• _PROVIDED RECORDS_
****
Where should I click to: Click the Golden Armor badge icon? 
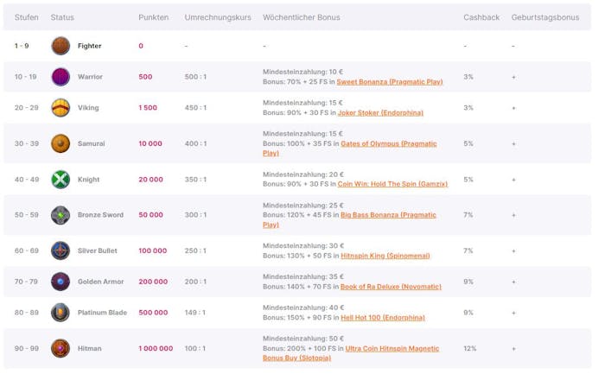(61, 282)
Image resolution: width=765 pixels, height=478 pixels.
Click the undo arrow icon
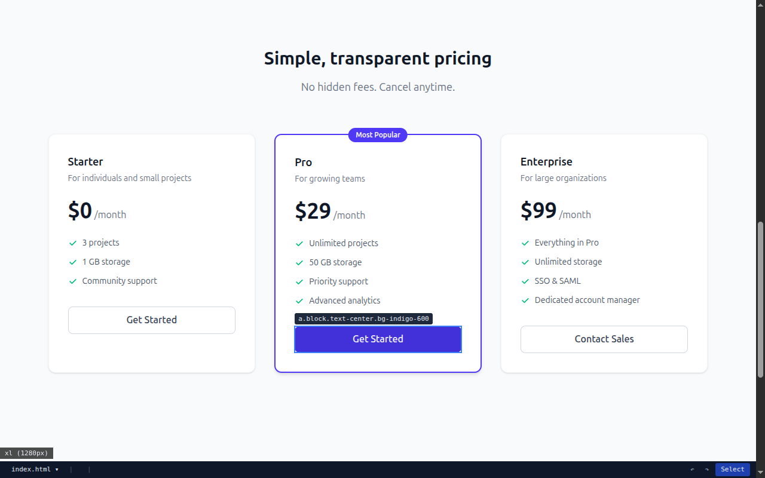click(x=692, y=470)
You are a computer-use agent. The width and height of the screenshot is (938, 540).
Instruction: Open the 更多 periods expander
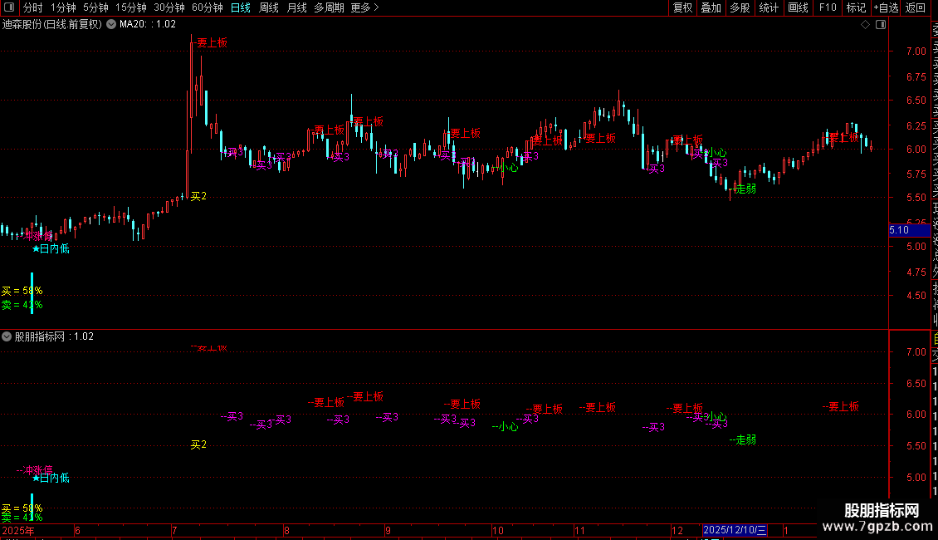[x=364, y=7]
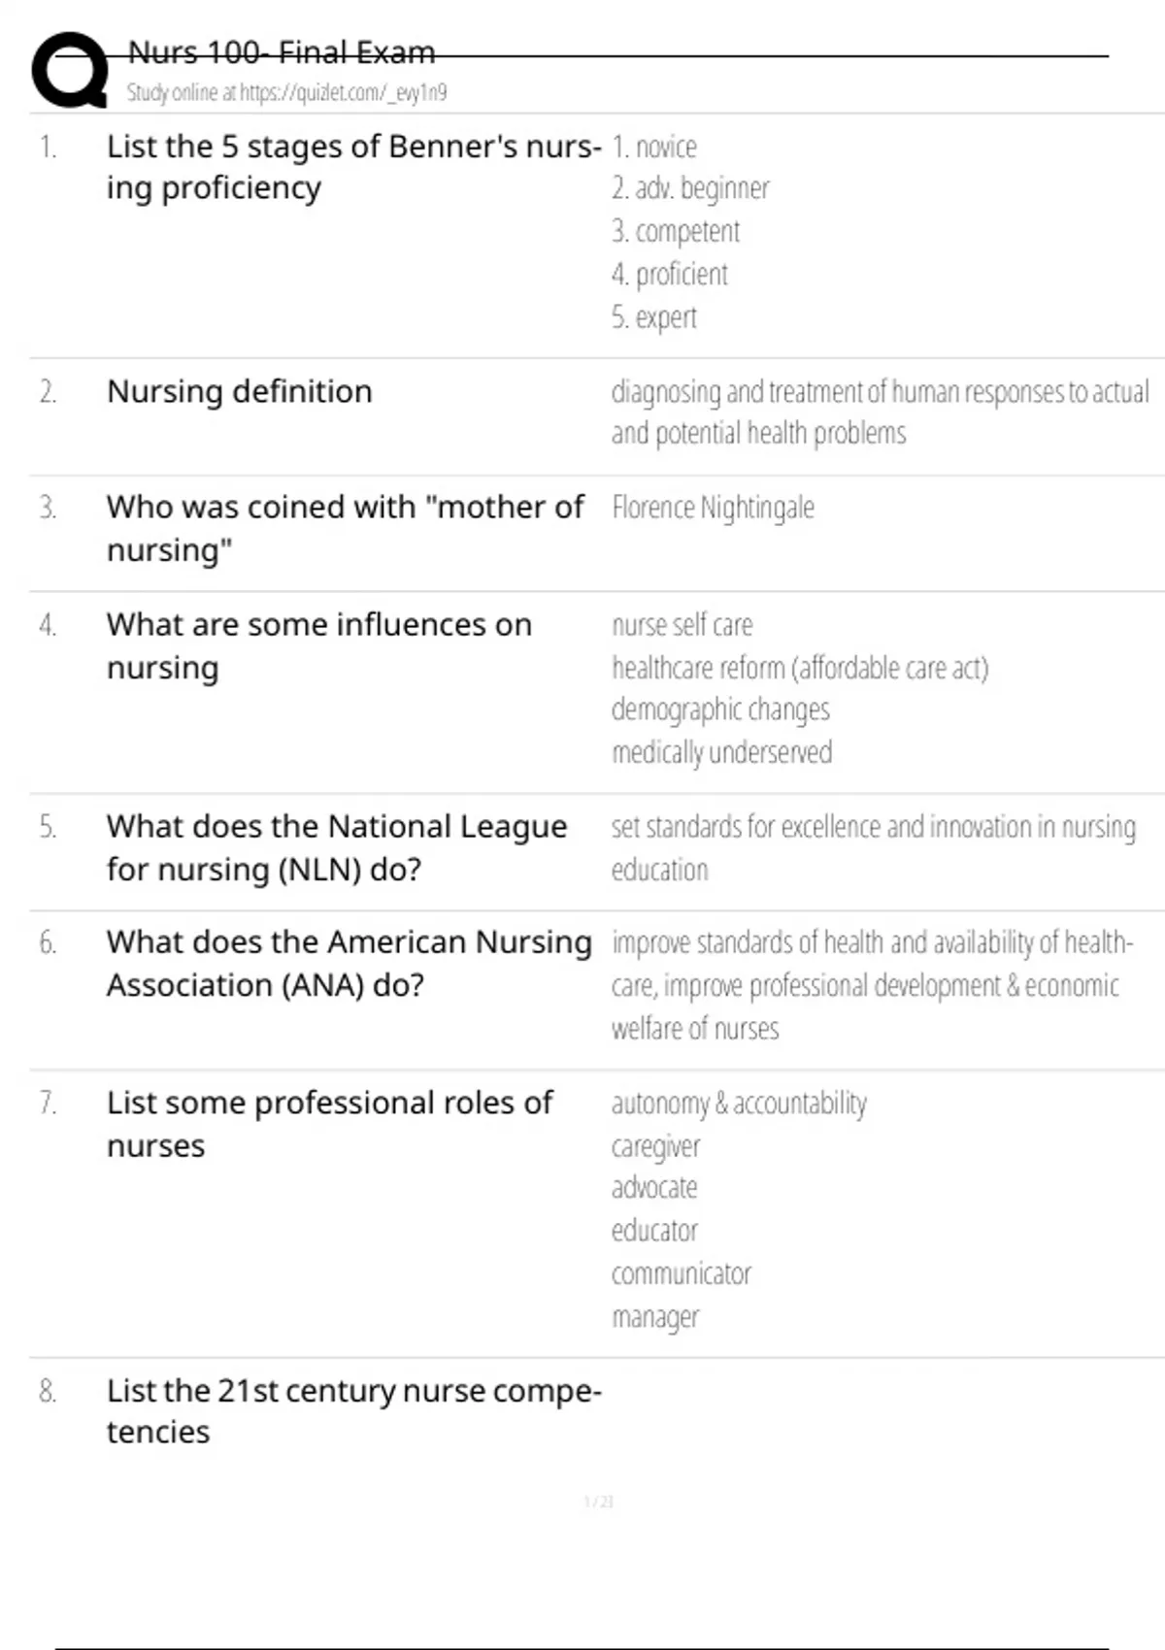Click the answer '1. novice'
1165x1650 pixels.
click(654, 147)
****
• _WORK ORDER_
The answer must be an exact copy of the records above, with the pictures left out.

• _RESULT OF THE TASK_
Where should I click to: Click the Golden Armor badge icon? 
(61, 282)
Image resolution: width=765 pixels, height=478 pixels.
Click the undo arrow icon
click(x=692, y=470)
You are a computer-use agent. The width and height of the screenshot is (938, 540).
Instruction: Open the 更多 periods expander
[x=364, y=7]
Click the answer '1. novice'
1165x1650 pixels.
click(654, 147)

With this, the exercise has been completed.